As a five-member team, they are responsible for providing contemporary, sensitive, and theologically-sound programs on a continuous basis to meet the needs of the people in surrounding areas in one of the most picturesque settings at the base of the Rocky Mountains.

In December 1982, however, she left this ministry.

The next year was at Kairos House of Prayer in Spokane as a spiritual director, but also helping with housekeeping and cooking. She then spent six months at St. Joseph Hospital in Aberdeen as a “temporary chaplain.” She wrote in her autobiography, “Journeying with people as they faced suffering and death was a challenging and very worthwhile experience.”

Her next mission was at Assumption Parish in Bellingham, Washington, where she served as a pastoral associate, preached, gave retreats, did parish visiting, and helped with grief ministry. She wrote:

Almost from the start it was evident that the pastor did not buy the team concept. At the end of two years, a decision was suddenly announced to eliminate two positions, including mine. The “politics” of the decision and the process of termination were devastating for me.

In January 1987, she began working at Kenosha Health Care Center, affiliated with Mercy Hospital, in Merced, California, as an employee of Catholic Health Care, based in Omaha, Nebraska, where she coordinated sponsorship for two hospitals and a nursing home in California, and a hospital in Oregon. This was a new position, and again she was “stunned” when after eighteen months it was eliminated. “It seems I was, unknowingly, part of an experiment.”

In 1988 she studied in the CPE (Clinical Pastoral Education) Program at St. Joseph Medical Center in Tacoma, Washington, and was certified by NACC (National Association of Catholic Chaplains) as a chaplain. She then in January 1989 became a part-time chaplain at St.
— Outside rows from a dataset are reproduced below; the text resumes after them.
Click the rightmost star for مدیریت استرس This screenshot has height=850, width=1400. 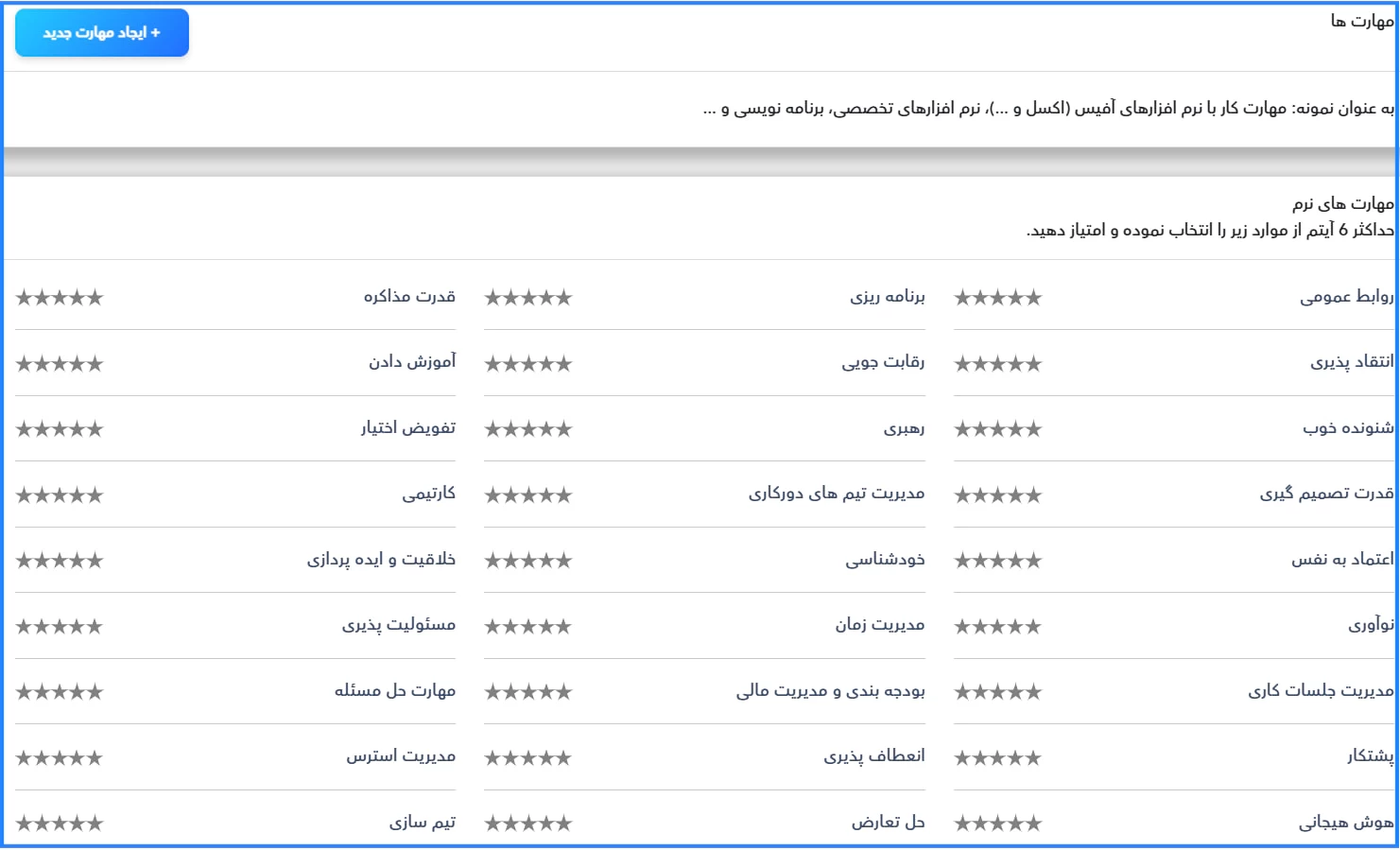(95, 758)
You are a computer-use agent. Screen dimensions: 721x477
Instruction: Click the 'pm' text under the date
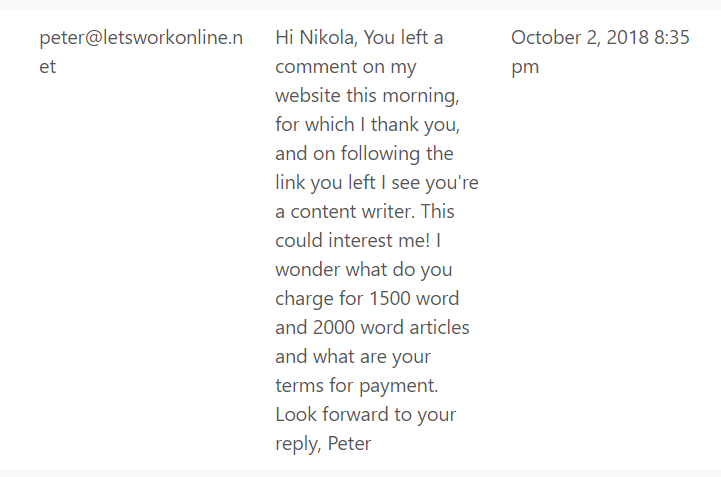525,67
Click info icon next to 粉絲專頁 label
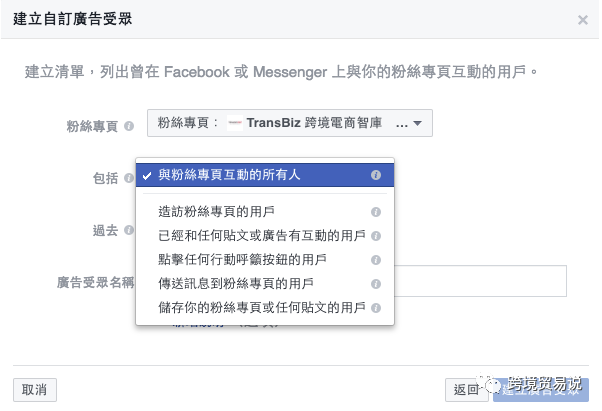The width and height of the screenshot is (602, 411). pos(129,126)
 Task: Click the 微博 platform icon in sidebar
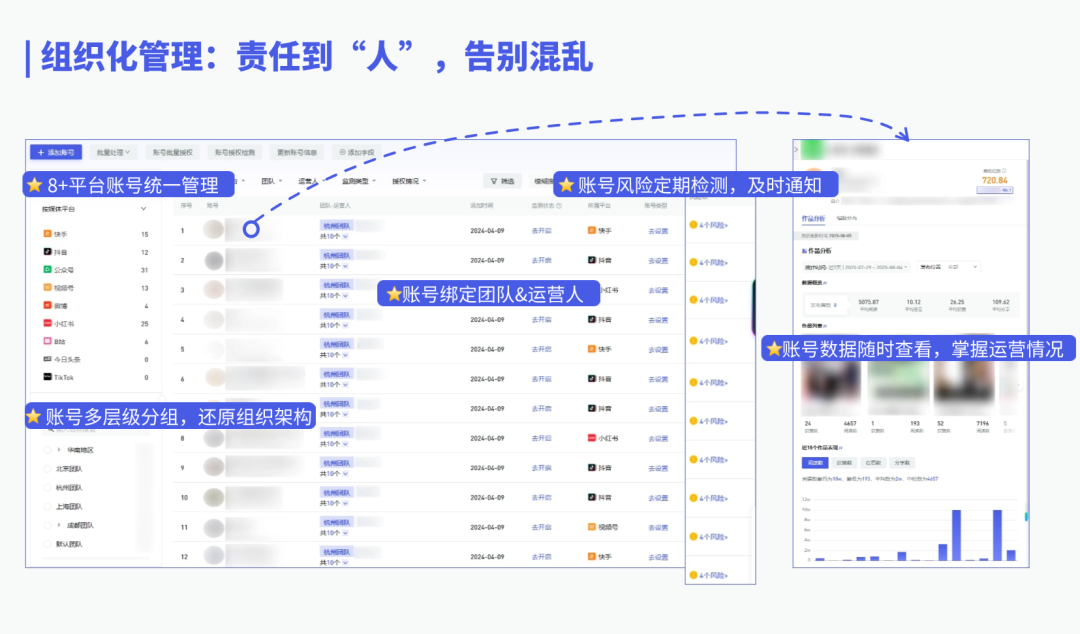(x=47, y=306)
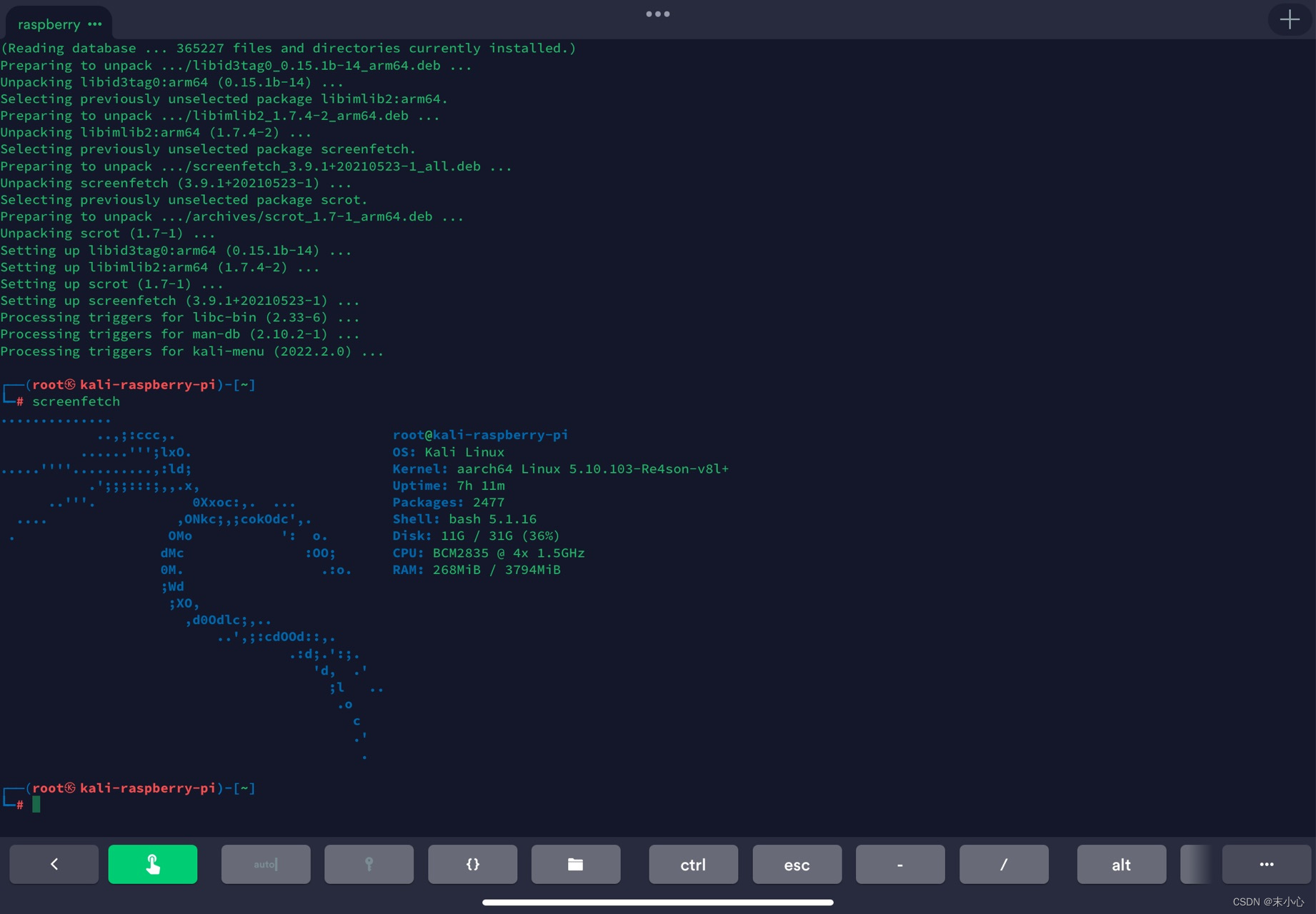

Joseph Medical Center and served in this ministry for six-and-a half years.

In 1994 she attended a two-week program on theology and preaching at the Dominican School of Philosophy and Theology in Berkley, California.

NACC recertified her as a chaplain in 1995, and she moved into Dominican House in Seattle. She gave retreats, served for one or two days at Sojourner Place Transitional Housing for Women and the Jubilee Women’s Center Transitional Housing for Women, gave some classes at Seattle University, and was a member of the RCIA (Rite of Christian Initiation for Adults) team at St. Matthew Parish. She served in this ministry for five years.

During these years, she was visited by sorrow. Her brother Conleth died of a heart attack in August 1995. She wrote, “I had seen him when I was in Ireland in July 1995.” His twin brother Brendan also died of a heart attack in 1997. “He was found dead on a Sunday morning when someone went to his home to pick him up for Mass.”

Death came to Sister Ann Patrick twelve years later.

At the funeral, Sister Catherine Olds, Prioress of Dominican West Mission Chapter, summarized Sister Ann Patrick’s life and added:

When I first met Sister Ann Patrick six years ago she was pondering and questioning all of life. . . . She was searching for a contemplative life and meaning to all that was happening to her.

When I last saw her she had a gentle, joyful, peaceful demeanor and was smiling with a twinkle in her eye. I am not sure if she knew me because of her memory loss, but she greeted me as a friend and we had a cup of tea. God gifted her with peace and calm the last years of her life.

Her last years found her at Dominican House, Assumption, and then here at St. Joseph Residence. Her health slowly deteriorated and she found it very difficult to be losing her eyesight and to suffer one infection after another. In 2005 she spent several months in Adrian at the Dominican Life Center for knee surgery.

Only Sister Ann Patrick herself knows the rest of the story of her life. It seems natural to picture her in heaven having a cup of tea with her God, asking a million questions.

For over a quarter of a century Sister Ann Patrick served her congregation well as a leader in its business formation. All of these years, as well as the years that followed, were filled with searching and questions. As Sister Catherine said, “Sister Ann Patrick has now found her answer—eternal life with God.